EXTRAIT FOURNI |
II.                Les dispositions applicables

[20]           Les dispositions qui intéressent la présente demande sont pour l’essentiel les mêmes que celles examinées dans la décision Pearson, précitée, aux paragraphes 22 à 27.

III.             Les projets d’ordonnance et leurs annexes

[21]           Les projets d’ordonnance produits par le commissaire dans les présentes demandes (le projet d’ordonnance Kobo et le projet d’ordonnance Indigo, respectivement) étaient pour ainsi dire identiques, à tous égards importants, aux ordonnances récemment rendues par la Cour conformément à l’article 11 de la Loi. Comme on peut le lire au paragraphe 28 de la décision Pearson, précitée, ces ordonnances sont devenues en fait un modèle qui confirme des observations faites par la Cour au commissaire lors d’audiences antérieures tenues en vertu de l’article 11. La Cour croit que ce modèle continuera d’évoluer au gré des circonstances. Dans leur correspondance échangée avec le commissaire avant l’audition de la présente demande, et comme cela fut généralement le cas dans de récentes demandes déposées aux termes de l’article 11, les défenderesses n’ont fait état d’aucune préoccupation se rapportant au texte de la partie principale des projets d’ordonnance.

[22]           Les annexes I et II des projets d’ordonnance indiquent les documents qui doivent être produits conformément au sous-alinéa 11(1)b) de la Loi, et les déclarations écrites qui doivent être remises conformément au sous-alinéa 11(1)c). Chacune de ces annexes renfermait un nombre assez faible de stipulations et, du moins dans une certaine mesure, rendait compte d’observations communiquées antérieurement par les défenderesses au commissaire.

[23]           Dans sa correspondance échangée avec le commissaire, Kobo faisait état de plusieurs préoccupations portant sur les annexes I et II du projet d’ordonnance Kobo. J’examinerai ci‑après celles qui pourraient concerner plus tard d’autres défendeurs appelés à répondre à des demandes ex parte relevant de l’article 11 de la Loi. J’examinerai aussi certaines préoccupations d’ordre général qui ont été soulevées tantôt par Kobo, tantôt par Indigo. Cependant, je m’abstiendrai d’examiner les aspects qui ont conduit le commissaire à apporter des changements aux versions antérieures du projet d’ordonnance Kobo et du projet d’ordonnance Indigo, avant de présenter les présentes demandes.

[24]           D’entrée de jeu, il convient de rappeler que, dans des procédures introduites aux termes de l’article 11 de la Loi, le rôle de la Cour consistera en général à s’assurer que (i) une enquête est effectivement en cours, (ii) le commissaire a fait une divulgation complète et franche, (iii) les renseignements ou documents indiqués dans la ou les ordonnances demandées intéressent l’enquête en question, et (iv) la portée de tels renseignements ou documents n’est pas excessive, disproportionnée ou inutilement astreignante (décision Pearson, précitée, aux paragraphes 32 à 59).

TÂCHE À RÉALISER |
Poursuivez l'extrait sur les projets d'ordonnance fondés sur l'article 11 de la Loi, à partir de l'endroit où il s'arrête. Les lignes ci-après sont sans lien avec l'extrait.

DONNÉES FOURNIES |
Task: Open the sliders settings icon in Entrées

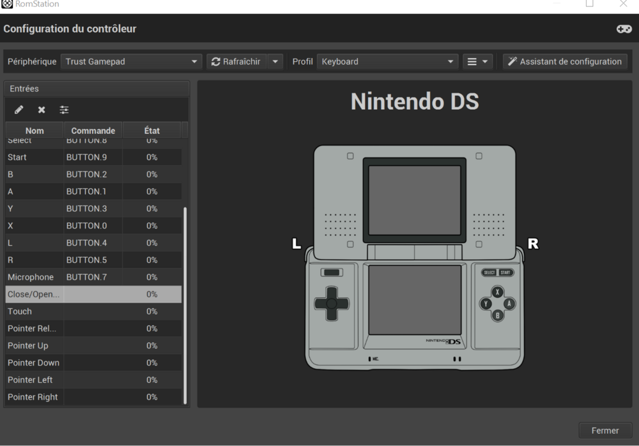Action: [x=64, y=110]
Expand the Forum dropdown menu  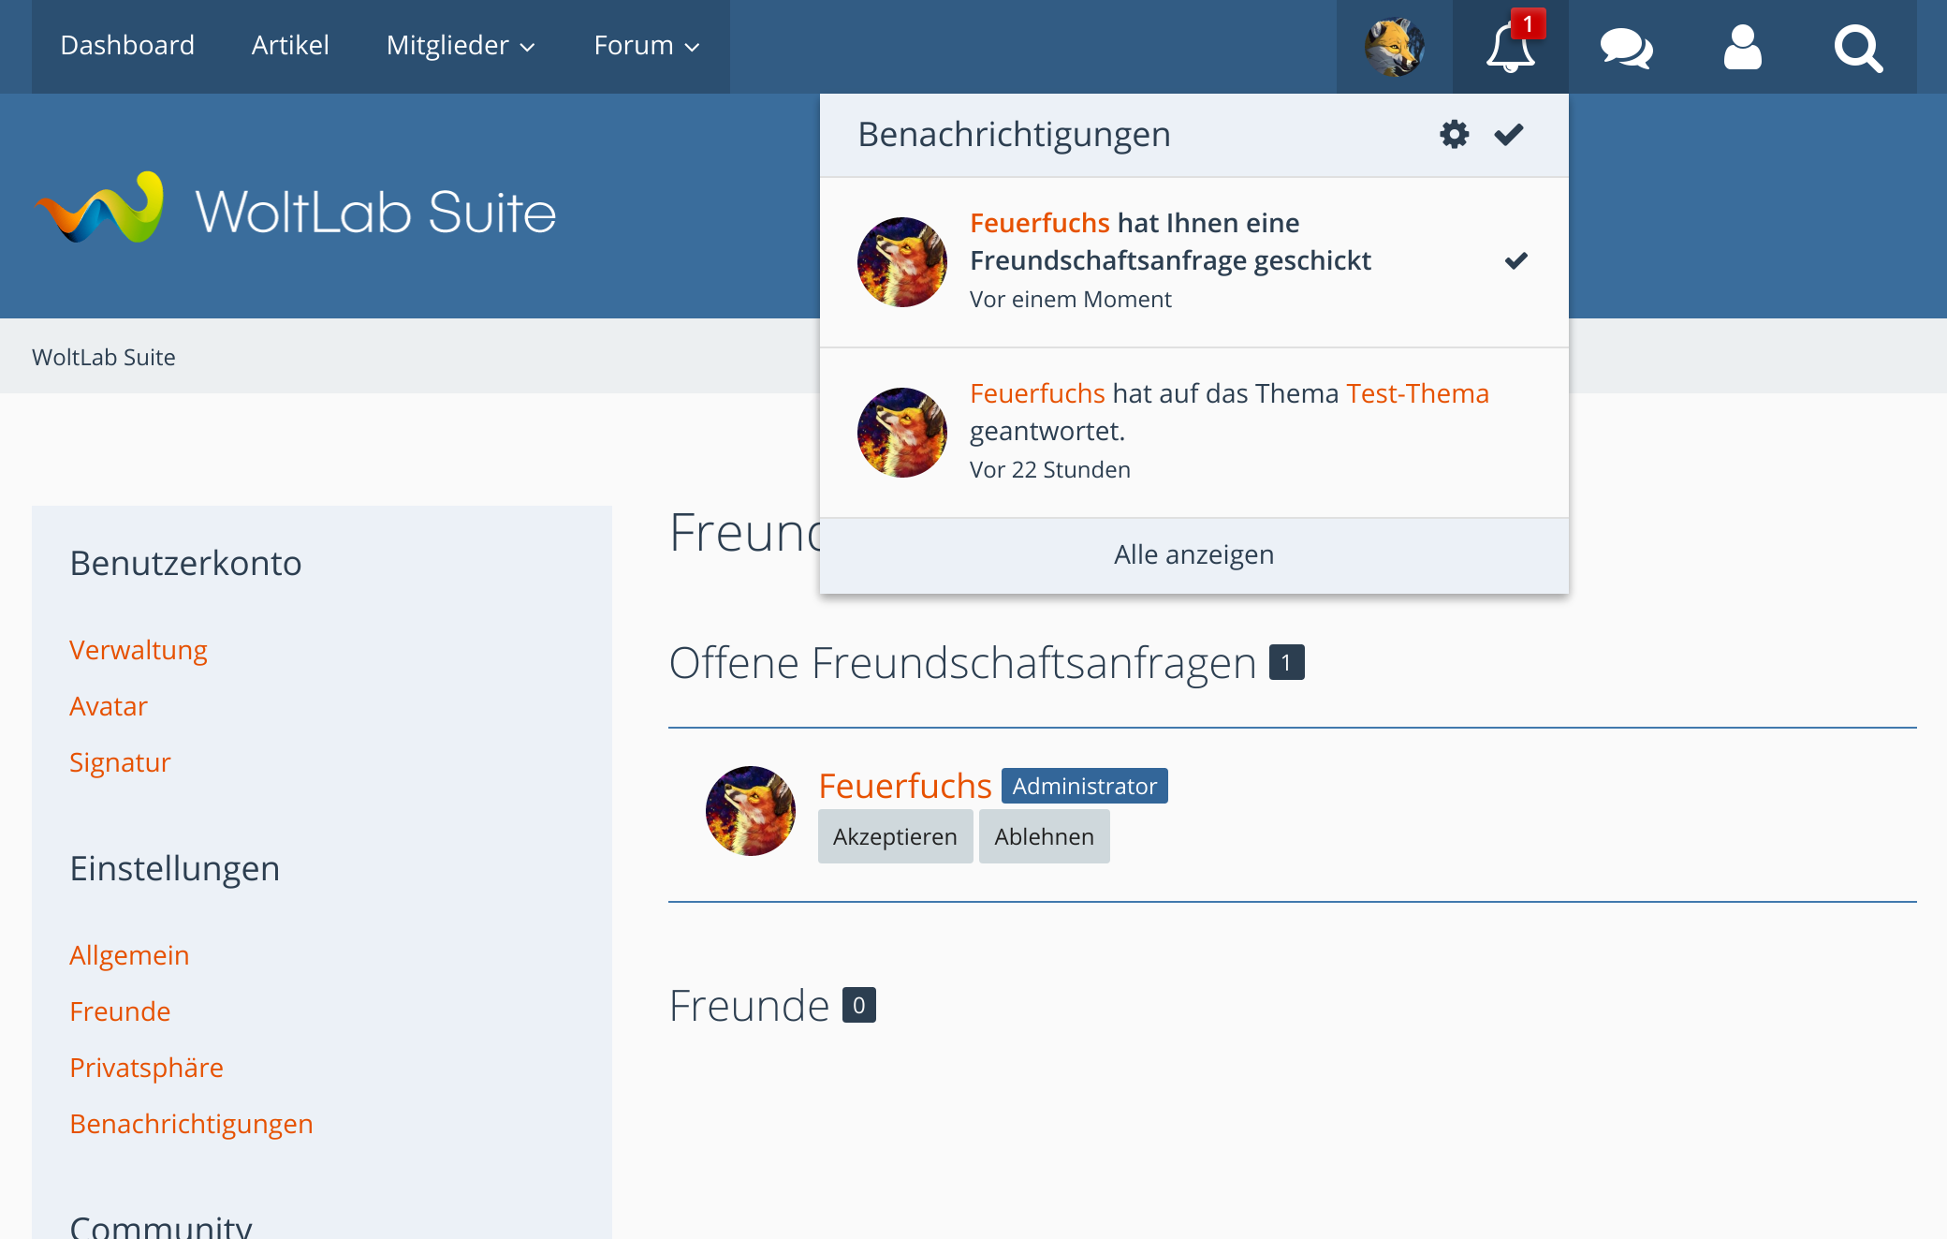(647, 45)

RÉPONSE CI-DESSOUS |
[25]           Dans la présente demande, après examen des pièces produites par le commissaire, j’ai acquis une certitude quant aux deux premiers éléments énumérés ci‑dessus. Après que le commissaire a décidé, durant l’audience, d’apporter certains changements au projet d’ordonnance, j’ai également acquis une certitude en ce qui concerne les troisième et quatrième éléments ci‑dessus.

[26]           Dans sa correspondance, Kobo faisait observer que le commissaire enquêtait sur cette affaire depuis plus de deux ans et avait déjà signé le consentement. Elle faisait valoir que, dans ces conditions, il appartenait au commissaire d’expliquer de façon claire, complète et convaincante pourquoi il astreignait soudainement Kobo à produire des renseignements.

[27]           À mon avis, les paragraphes 40 à 48 de l’affidavit Russell déposé dans le dossier T‑62‑15 donnaient cette explication. En bref, lesdits paragraphes indiquaient la raison pour laquelle le commissaire croyait qu’il existait des motifs permettant que soit rendue contre Kobo une ordonnance aux termes de la partie VIII de la Loi. L’affidavit Russell expliquait notamment que les renseignements obtenus après la signature du consentement donnent à penser que Kobo, ou dans certains cas Indigo dans ses négociations au nom de Kobo, a pu influencer ou tenter d’influencer au Canada le passage du modèle de distribution en gros au modèle de distribution par mandataire.

[28]           Kobo regrettait aussi que l’affidavit Russell ne précise nulle part que Kobo s’était offerte à fournir de son plein gré tout renseignement que le commissaire pouvait encore exiger, après avoir examiné la quantité appréciable de renseignements que Kobo avait déjà communiqués au commissaire.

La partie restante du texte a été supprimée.